About two years ago I wrote a series of Media Center ad-ins, two of them heavily relied on screen scraping and based on how one built Media Center add-ins at the time I did a large part of them in ECMAScript.
With that design constraint (its arguably not a constraint but go with me here) this left me doing regular expressions as the best way to extract values from pages to build my 10' user experience.
Well this is a pretty fragile way to go, its pretty hard to craft specifically vague regular expressions (ones that will survive the most common site changes) plus testing these things is a real PITA, despite that I made the plug-in and it worked pretty well for quite a while.
Well I have been thinking about re-releasing one of these add-ins based on the new Media Center SDK and MCML, as part of this the design peridigm has gotten back to managed code so this last weekend I installed Visual Studio Express and started working on the screen scraping portion of a re-release (who knows if I will ever finish this, things are pretty busy with work these days).
In any event back when I was the Program Manager for classes in the system.security.cryptography namespace in .NET I ran across this set of classes called the HTML Agility Pack. What this does is give you the ability to navigate HTML programmatically like you would with XML; this means you can do cool stuff like apply XPATH queries to the documents.

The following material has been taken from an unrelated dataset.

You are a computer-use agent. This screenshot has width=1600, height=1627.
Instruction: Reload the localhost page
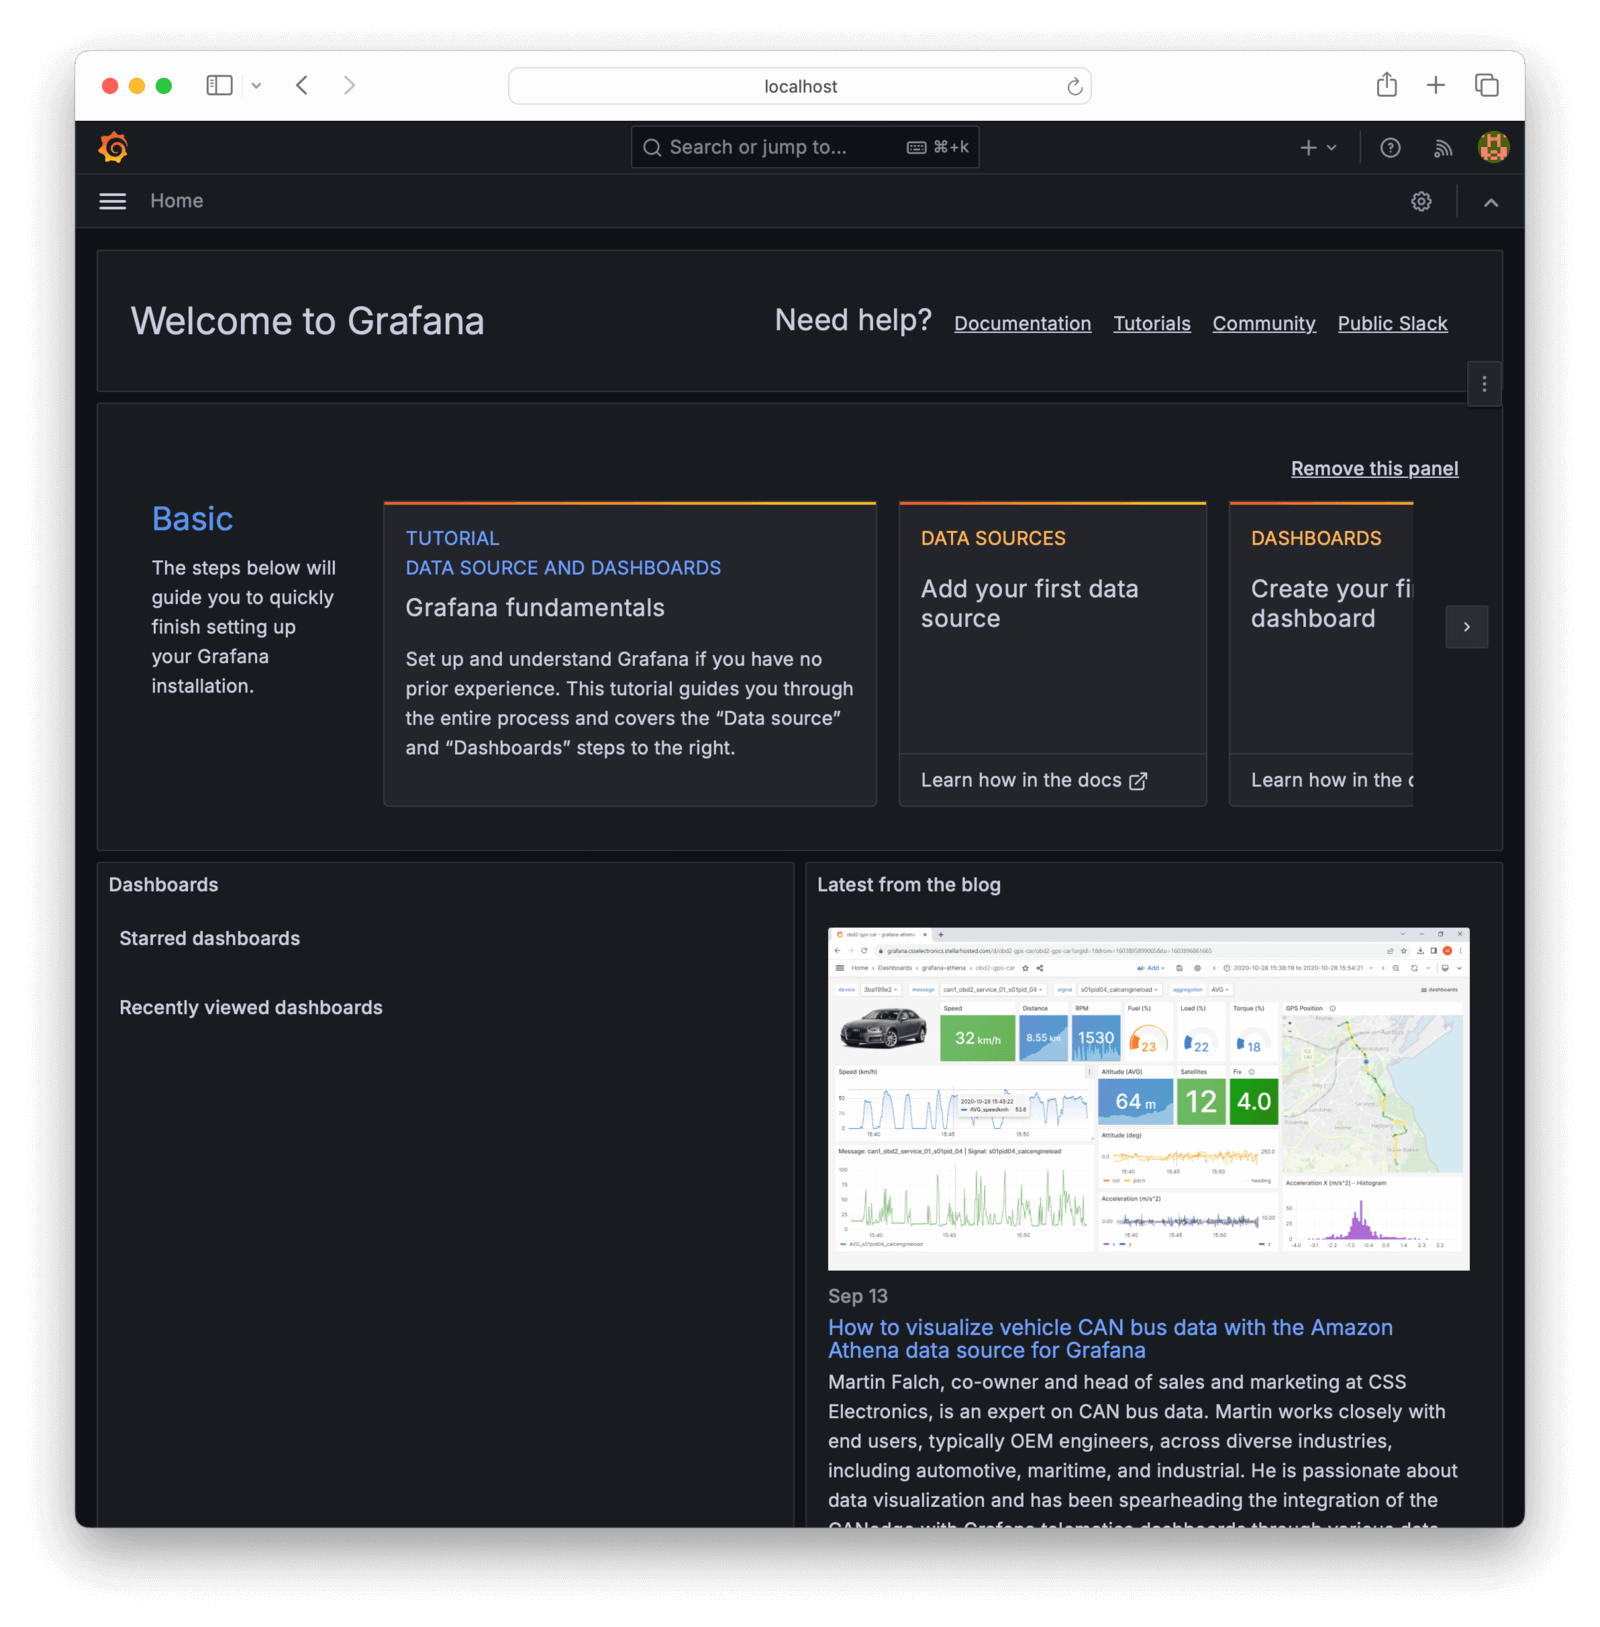[x=1075, y=86]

To get a idea of how powerful this is as a concept consider this, the following excerpt quickly and easily breaks the Blockbuster rental queue into per movie xml blobs that can easily be parsed using additional XPATH queries.
HtmlNodeCollection movies = doc.DocumentNode.SelectNodes("//div[@class='disc' or @class='disc ']");
foreach (HtmlNode movie in movies)
{
// do stuff of interest here
}
That's WAY easier that doing this with regular expressions and way less likley to change as its not dependent on the sequence of tags, or spaces or other oddities.
Its still screen scraping and its not perfect, for example if you see this XPATH query includes two checks, one for divs with the class of 'disc' and the other for divs with the class of 'disc ' (notice the space). There are fancier ways to deal with this but the above query "gets the job done(tm)'.
Well back to where I was going in the first place, Simon Mourier (author of the HTML Agility Pack) is my hero...